In Monster Culture: (Seven Theses), Jeffrey Jerome Cohen offers a reading of monsters as symbolic constructs that embody specific cultural moments, difference made flesh. They appear to us as grotesque spectacles that trouble the borders of existence such as: the animate corpse, a man-eating plant, or a murderous child. Monsters surface frequently in Magic: the Gathering on the cards that players collect and construct decks with. A highly developed mythos informs the game that is set in the Multiverse: a macrocosm comprised of countless planes of existence, where a dazzling array of beasts and horrors abound. In 2010, Wizards of the Coast (the game maker) introduced a new creature into the lore, the most terrifying and improbable species in the entire Multiverse. But what would the monster par excellence look like and behave in a world where monstrosity reigns, where demons, giants, and dragons are everyday occurrences?

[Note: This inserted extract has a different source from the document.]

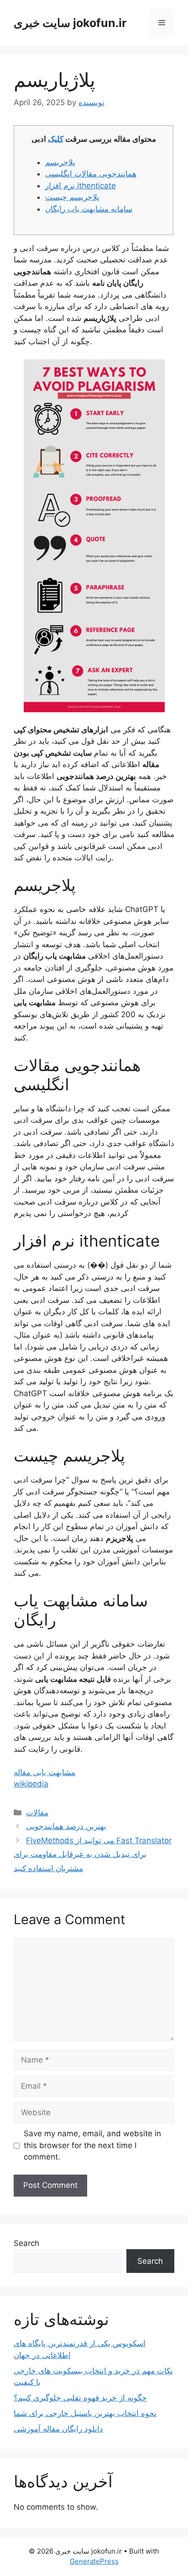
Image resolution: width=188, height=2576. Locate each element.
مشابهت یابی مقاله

Enter Magic’s interpretation of the symbolic Other: the Eldrazi Titans and their progeny. They are transgressive not only in their creature design and visual appearance, but in their unique interactions within actual gameplay.
The Monster of monsters do not resemble or act like any other Magic cards previously printed. Unlike werewolves and vampires the Eldrazi have little in the way of cultural context. All Eldrazi descend from three massive primordial Titans, Ulamog, Kozilek, and Emrakul, who live to consume, but are never satiated. Their very presence dissipates reality and inspires madness. The Eldrazi creature design pays homage to the works of John Bottin, H.P. Lovecraft and H.R. Giger: they are simultaneously humanoid and alien, skittering insects with tentacles or dozens of eyeballs, floating appendages, uterine canals, bulbous flesh sacks and exoskeletons.

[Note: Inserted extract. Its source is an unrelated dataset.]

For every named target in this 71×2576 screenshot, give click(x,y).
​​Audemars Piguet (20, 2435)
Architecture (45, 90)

But what truly distinguishes the Eldrazi from their monstrous cohorts is how their abject form is represented in the mechanics of the game. The cards themselves subvert normal gameplay with unique Eldrazi abilities, in particular their status as Devoid, or colorless. Magic: the Gathering’s philosophical framework is constructed around the color wheel. White represents organization, Blue symbolizes logic, Red refers to impulse, Green to instinct, and Black to self-concern. Within those terms, the colorless Eldrazi are defined by their lack, their monstrous ambiguity. Monsters threaten both individuals and “the cultural apparatus through which individuality is constituted and allowed.” (Cohen, 12). The very existence of colorless Eldrazi defy categorical definition.

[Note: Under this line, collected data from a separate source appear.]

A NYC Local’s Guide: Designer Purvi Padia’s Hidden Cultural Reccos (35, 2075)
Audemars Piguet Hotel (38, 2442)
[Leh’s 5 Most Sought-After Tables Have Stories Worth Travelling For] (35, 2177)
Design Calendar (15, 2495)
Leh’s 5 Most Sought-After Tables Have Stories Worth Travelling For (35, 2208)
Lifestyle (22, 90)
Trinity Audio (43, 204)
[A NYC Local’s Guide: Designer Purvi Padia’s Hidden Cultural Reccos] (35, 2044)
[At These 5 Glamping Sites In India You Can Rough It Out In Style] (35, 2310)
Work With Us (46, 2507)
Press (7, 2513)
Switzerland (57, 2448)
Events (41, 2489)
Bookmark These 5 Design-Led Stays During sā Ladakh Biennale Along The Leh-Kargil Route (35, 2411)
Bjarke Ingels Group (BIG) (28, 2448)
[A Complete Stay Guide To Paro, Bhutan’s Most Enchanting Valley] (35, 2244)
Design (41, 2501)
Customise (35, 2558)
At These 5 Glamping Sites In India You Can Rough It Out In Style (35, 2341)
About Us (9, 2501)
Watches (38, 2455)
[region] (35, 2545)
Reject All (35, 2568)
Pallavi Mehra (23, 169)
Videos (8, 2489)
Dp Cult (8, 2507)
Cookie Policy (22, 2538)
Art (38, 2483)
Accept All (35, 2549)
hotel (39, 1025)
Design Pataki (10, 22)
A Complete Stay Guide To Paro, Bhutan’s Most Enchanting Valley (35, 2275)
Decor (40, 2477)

The Eldrazi are Wizards of the Coast’s attempt to render abjection within Magic’s core game mechanics. The illustrative paper cards, though enchanting, are mere pieces within the true medium of the game: the abstract rules structure communicated through the text of those cards. The meat is in the interactions, which the Eldrazi uniquely disrupt.
Affects of play mechanics
Hey Hannah, great post, thanks for getting this week started. What is so interesting to me about how you construct the Eldrazi is how abjection is so perfectly communicated within the game when playing, for example, one of the titans. There's just this really great connection between the aesthetic of the art and the storyline that accompanies the game that is rendered so well when one of these creatures hits the table. And, I'm not sure I ever feel that same way with the other types you describe, or at least it isn't so overwhelming to the point where you want to concede immediately. It would be really interesting to think about which gameplay mechanics, more generally, elicit particular affects because I think your post perfectly captures the feeling of this one. I'm just thinking out loud but I'm wondering if you think this could be extended to other mechanics or deck archetypes like burn, or control, etc.?
Hi Adam, Thanks for your
Hi Adam, Thanks for your question! The short answer is absolutely, Wizards of the Coast intentionally designs mechanics with affectation in mind. Just off the top of my head--for Werewolves on the plane of Innistrad, for example, Wizards created double-sided cards, which start off as Human creatures and then "flip" into Werewolves when no significant action is taken during a turn, representing the stillness of nighttime. You also mentioned control decks, or decks that fall under the archetype of controlling mechanics that constrict potential actions an opponent can take in a game. The primary goal of control decks is to control the tempo of the game to establish an inevitable outcome where the control player wins. What's interesting here is that a TON of mechanics fall under this mantle of "control" that also bleed over into different archetypes, and there are different types of control decks that don't look or perform like each other at all. At the competitive level, Magic players attempt to eschew affectation. The goal is to win, and aesthetics don't matter.